-- Task to carry out --
Select every line in the items below that contains the word "Where", with case counting, and copy those lines.
● ● ● ● ● ● ●
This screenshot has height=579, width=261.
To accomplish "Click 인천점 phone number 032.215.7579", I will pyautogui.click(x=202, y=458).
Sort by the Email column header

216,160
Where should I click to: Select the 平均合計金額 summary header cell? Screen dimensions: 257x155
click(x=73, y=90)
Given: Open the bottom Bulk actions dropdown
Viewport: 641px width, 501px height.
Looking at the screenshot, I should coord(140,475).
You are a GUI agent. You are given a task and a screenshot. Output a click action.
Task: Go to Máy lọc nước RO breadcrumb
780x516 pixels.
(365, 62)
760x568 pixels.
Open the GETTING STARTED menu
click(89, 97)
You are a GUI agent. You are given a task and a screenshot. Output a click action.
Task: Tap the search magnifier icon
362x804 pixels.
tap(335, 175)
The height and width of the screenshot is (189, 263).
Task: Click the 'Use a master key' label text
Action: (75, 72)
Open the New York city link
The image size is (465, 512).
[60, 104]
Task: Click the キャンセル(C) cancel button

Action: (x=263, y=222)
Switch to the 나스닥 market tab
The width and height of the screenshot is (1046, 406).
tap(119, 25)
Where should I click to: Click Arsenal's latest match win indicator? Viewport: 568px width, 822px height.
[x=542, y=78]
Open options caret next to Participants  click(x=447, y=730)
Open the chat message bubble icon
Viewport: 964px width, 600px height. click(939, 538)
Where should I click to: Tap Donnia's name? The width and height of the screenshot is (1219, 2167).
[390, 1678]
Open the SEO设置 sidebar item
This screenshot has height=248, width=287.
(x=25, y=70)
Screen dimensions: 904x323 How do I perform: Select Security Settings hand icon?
● ● ● ● ● ● ●
-- Result --
Where should I click to: Select the 平均合計金額 summary header cell? Screen dimensions: 257x155
Where should I click to: Click Arsenal's latest match win indicator? Viewport: 568px width, 822px height.
Where should I click to: Tap Donnia's name? The width and height of the screenshot is (1219, 2167).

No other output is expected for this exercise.